The Last Mile to Supervised Performance: Semi-Supervised Domain Adaptation for Semantic Segmentation
This addresses the problem of reducing annotation effort for dense tasks like semantic segmentation in computer vision, offering a practical solution for domain adaptation with limited labeled data, though it is incremental as it builds on existing UDA and SSL methods.
The paper tackles the challenge of achieving supervised performance in semantic segmentation with minimal annotation cost by proposing a Semi-Supervised Domain Adaptation (SSDA) framework that combines consistency regularization, pixel contrastive learning, and self-training, showing that as few as 50 target labels can achieve near-supervised performance on benchmarks like GTA-to-Cityscapes.

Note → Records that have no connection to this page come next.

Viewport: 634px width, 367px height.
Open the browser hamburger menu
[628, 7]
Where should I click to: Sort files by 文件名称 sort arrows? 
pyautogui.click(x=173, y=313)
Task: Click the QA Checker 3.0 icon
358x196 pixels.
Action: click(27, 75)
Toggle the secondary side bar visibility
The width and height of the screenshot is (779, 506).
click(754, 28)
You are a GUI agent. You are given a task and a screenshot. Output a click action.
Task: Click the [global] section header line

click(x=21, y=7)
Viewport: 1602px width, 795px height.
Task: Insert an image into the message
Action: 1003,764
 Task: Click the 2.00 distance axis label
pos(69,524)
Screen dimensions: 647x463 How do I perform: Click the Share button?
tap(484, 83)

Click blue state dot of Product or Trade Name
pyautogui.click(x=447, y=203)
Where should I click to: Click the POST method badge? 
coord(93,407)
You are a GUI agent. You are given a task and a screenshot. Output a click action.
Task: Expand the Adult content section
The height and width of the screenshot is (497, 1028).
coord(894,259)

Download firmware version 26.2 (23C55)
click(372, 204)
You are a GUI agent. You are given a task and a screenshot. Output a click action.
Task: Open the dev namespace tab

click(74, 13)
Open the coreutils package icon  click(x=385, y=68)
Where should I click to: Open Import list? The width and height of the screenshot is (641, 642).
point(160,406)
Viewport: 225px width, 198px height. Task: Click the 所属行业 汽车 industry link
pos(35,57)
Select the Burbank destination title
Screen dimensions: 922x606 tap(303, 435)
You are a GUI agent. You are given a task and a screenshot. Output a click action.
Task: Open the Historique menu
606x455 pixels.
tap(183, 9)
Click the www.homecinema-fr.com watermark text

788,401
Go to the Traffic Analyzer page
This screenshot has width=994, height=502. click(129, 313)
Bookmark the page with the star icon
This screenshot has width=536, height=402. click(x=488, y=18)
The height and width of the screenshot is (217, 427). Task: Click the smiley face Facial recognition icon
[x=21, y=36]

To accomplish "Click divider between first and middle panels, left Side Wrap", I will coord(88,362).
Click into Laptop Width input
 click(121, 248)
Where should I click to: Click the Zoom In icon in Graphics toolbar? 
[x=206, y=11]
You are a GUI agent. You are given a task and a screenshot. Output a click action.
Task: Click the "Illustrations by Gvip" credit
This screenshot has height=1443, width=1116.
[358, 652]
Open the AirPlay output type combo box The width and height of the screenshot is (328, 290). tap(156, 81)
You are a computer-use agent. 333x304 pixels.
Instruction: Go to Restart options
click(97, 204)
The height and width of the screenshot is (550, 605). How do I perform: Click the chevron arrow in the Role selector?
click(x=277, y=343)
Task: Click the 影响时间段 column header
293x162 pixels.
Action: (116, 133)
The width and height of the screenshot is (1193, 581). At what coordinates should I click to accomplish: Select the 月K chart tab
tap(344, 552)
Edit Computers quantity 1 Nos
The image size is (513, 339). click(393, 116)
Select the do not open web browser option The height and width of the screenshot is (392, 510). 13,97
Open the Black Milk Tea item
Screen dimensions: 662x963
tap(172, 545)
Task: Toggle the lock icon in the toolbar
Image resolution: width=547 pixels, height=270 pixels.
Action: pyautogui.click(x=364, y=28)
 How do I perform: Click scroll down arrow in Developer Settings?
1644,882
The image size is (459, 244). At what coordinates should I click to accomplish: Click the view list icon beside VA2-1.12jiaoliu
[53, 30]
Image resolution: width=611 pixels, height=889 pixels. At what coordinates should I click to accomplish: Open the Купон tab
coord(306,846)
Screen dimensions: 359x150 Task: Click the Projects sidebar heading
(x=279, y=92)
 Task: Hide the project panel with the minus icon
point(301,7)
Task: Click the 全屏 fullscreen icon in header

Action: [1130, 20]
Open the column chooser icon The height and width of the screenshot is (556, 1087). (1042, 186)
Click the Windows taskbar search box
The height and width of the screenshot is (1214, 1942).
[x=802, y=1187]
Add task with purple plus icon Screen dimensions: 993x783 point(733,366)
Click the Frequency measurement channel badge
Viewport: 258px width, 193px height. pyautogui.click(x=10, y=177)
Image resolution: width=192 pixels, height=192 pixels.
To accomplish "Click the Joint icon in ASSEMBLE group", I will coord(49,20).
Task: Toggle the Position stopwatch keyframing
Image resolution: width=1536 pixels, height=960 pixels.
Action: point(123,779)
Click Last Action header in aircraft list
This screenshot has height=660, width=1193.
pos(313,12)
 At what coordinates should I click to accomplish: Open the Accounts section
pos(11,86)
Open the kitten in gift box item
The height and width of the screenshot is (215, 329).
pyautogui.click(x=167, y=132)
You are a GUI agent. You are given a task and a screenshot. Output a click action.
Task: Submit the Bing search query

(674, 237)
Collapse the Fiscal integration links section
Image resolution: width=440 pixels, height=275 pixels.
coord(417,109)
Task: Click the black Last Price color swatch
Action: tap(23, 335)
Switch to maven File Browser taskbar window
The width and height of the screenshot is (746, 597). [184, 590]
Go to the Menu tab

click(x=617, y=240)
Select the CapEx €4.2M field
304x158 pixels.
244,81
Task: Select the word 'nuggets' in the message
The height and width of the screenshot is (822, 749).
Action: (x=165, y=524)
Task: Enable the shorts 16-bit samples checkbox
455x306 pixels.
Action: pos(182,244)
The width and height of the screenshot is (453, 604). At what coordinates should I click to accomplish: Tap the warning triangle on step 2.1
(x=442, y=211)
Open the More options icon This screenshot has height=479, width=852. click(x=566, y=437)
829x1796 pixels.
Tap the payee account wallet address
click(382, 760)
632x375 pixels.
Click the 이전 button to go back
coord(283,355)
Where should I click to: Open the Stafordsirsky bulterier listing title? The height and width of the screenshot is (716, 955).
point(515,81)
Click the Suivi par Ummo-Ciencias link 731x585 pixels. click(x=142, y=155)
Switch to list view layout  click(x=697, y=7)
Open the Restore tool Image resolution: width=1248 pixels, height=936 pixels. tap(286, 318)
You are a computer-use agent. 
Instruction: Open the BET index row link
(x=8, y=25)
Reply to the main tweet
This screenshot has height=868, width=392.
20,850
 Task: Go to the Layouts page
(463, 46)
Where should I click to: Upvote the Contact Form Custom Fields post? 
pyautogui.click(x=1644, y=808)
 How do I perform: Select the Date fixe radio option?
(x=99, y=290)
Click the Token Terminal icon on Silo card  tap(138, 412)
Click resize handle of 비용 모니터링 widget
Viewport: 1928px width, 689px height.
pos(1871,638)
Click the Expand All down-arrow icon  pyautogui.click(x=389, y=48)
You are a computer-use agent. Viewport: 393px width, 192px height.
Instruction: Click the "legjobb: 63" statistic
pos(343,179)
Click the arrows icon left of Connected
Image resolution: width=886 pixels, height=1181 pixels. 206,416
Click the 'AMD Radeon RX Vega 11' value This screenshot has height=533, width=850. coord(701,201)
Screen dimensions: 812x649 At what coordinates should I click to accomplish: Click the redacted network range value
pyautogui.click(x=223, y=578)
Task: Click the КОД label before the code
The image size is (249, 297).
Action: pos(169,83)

Supervised deep learning requires massive labeled datasets, but obtaining annotations is not always easy or possible, especially for dense tasks like semantic segmentation. To overcome this issue, numerous works explore Unsupervised Domain Adaptation (UDA), which uses a labeled dataset from another domain (source), or Semi-Supervised Learning (SSL), which trains on a partially labeled set. Despite the success of UDA and SSL, reaching supervised performance at a low annotation cost remains a notoriously elusive goal. To address this, we study the promising setting of Semi-Supervised Domain Adaptation (SSDA). We propose a simple SSDA framework that combines consistency regularization, pixel contrastive learning, and self-training to effectively utilize a few target-domain labels. Our method outperforms prior art in the popular GTA-to-Cityscapes benchmark and shows that as little as 50 target labels can suffice to achieve near-supervised performance. Additional results on Synthia-to-Cityscapes, GTA-to-BDD and Synthia-to-BDD further demonstrate the effectiveness and practical utility of the method. Lastly, we find that existing UDA and SSL methods are not well-suited for the SSDA setting and discuss design patterns to adapt them.